Health secretary Steve Barclay has stated the government is ‘ready to engage’ with striking unions after health leaders held talks with the prime minister this weekend.
Reports suggest that the government could be looking at a one-off payment to health workers rather than a higher pay deal, which could come in the form of a hardship grant.
Last week Pat Cullen, head of the nursing union the Royal College of Nursing, hinted that members could be prepared to meet the government halfway on a pay deal, accepting a 10% rise rather than the 19% it had initially sought.
Writing in the Telegraph, Barclay said recent strikes had caused more than 30,000 appointments to be rescheduled, and argued that any pay deal should be forward-looking.

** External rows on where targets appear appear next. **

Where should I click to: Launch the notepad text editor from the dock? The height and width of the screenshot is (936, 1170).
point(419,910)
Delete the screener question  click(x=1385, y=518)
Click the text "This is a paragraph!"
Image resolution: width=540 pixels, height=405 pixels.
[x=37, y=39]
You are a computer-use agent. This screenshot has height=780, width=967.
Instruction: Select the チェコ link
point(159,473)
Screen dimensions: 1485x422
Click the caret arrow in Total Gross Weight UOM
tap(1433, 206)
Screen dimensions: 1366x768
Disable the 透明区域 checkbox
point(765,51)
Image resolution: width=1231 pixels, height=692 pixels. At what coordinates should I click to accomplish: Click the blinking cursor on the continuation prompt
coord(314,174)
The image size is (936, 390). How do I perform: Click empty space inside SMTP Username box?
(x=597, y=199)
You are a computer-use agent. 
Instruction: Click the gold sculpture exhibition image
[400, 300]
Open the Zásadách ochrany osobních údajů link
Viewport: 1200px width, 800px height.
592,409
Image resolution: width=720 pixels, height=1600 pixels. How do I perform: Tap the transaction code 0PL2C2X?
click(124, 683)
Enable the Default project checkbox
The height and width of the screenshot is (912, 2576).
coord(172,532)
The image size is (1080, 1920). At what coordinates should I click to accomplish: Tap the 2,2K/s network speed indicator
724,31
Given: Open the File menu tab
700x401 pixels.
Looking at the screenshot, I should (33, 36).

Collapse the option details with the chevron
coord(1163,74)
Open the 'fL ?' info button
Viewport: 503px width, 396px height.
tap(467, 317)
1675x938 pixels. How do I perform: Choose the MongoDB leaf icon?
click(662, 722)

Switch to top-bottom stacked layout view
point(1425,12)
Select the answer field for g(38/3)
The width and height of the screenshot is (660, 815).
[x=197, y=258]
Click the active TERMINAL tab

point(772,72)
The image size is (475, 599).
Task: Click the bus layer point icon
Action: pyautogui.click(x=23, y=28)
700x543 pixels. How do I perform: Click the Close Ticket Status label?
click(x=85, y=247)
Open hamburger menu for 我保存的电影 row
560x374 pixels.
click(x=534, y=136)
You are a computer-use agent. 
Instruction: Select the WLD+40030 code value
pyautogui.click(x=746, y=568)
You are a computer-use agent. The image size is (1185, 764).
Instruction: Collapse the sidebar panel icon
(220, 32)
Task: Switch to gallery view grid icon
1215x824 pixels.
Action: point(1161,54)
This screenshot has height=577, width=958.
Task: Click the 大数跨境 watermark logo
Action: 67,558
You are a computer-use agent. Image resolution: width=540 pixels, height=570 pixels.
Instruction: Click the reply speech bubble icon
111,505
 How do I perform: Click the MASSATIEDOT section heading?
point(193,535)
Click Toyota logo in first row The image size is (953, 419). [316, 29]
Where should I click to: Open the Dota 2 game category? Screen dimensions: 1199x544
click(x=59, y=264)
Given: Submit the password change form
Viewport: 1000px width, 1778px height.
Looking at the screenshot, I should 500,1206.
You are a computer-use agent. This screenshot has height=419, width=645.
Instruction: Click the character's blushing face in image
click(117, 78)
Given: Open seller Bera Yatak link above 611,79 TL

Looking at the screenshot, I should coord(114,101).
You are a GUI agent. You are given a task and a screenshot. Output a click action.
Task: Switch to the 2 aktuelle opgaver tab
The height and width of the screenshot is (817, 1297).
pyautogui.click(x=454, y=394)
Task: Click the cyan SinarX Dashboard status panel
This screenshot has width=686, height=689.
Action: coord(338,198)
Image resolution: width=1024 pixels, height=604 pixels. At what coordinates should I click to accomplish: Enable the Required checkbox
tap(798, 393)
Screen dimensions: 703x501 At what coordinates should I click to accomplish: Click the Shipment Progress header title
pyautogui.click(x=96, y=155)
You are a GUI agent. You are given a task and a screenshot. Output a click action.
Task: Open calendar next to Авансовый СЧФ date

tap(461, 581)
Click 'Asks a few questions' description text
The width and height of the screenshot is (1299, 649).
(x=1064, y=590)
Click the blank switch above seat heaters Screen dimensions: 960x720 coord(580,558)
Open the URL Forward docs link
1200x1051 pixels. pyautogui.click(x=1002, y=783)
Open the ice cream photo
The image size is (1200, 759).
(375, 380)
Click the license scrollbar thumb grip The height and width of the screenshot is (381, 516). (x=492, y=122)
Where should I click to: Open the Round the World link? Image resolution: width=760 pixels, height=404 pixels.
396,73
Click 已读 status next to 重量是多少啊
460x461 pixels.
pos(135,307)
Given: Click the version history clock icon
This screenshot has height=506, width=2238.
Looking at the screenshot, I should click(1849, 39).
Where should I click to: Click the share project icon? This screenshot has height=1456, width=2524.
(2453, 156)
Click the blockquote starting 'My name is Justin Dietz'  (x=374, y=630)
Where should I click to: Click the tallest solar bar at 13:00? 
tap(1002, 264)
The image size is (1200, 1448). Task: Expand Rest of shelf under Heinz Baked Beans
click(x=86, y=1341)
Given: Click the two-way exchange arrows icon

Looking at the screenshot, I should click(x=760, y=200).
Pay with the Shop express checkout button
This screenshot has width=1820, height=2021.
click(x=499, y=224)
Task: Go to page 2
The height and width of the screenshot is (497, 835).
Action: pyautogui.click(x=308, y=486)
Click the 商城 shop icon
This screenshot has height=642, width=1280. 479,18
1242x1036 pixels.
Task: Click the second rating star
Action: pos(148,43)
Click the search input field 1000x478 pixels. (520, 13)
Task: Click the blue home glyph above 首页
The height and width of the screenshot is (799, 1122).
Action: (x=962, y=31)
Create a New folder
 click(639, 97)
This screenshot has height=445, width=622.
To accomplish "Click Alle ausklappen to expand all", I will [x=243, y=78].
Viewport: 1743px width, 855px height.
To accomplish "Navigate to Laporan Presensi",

“We should be moving forward and having constructive conversations about what is affordable this coming year, rather than going back retrospectively,” he wrote.
Health service strikes
The Department of Health and Social Care is due to meet with health unions today (9 January) to discuss pay settlements for 2023-24, which would come into force from April.
This comes as ministers across government plan to hold talks with health, teaching and rail unions today in a bid to bring an end to widespread industrial action.
However, Cullen has argued that the pay increase nurses should get for 2022-23 is “fundamental” to the ongoing dispute.
Ambulance workers are also due to strike this week, while junior doctors are holding a ballot today to gauge support for a proposed three-day strike in March.
Barclay has indicated that an increased pay rise in April, as part of next year’s settlement, could hinge on health workers agreeing to “efficiencies” in the NHS.
In an interview with The Guardian, Labour leader Keir Starmer responded: “His refusal to simply discuss this year’s pay deals is the only remaining reason strikes are going ahead.
“He doesn’t even need to legislate – just get in the room and negotiate. Nurses have shown they are willing to compromise, the government must now do the same.”